[WRITTEN EXERCISE]
Quote the following material verbatim, line by line.

Text and item location entries:
--------------------
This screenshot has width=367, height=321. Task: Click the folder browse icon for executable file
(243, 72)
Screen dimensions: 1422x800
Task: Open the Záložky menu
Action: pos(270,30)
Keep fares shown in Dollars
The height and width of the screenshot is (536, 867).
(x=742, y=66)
--------------------
[FINISHED EXERCISE]
This screenshot has width=367, height=321. Task: Click the folder browse icon for executable file
(243, 72)
Screen dimensions: 1422x800
Task: Open the Záložky menu
Action: pos(270,30)
Keep fares shown in Dollars
The height and width of the screenshot is (536, 867).
(x=742, y=66)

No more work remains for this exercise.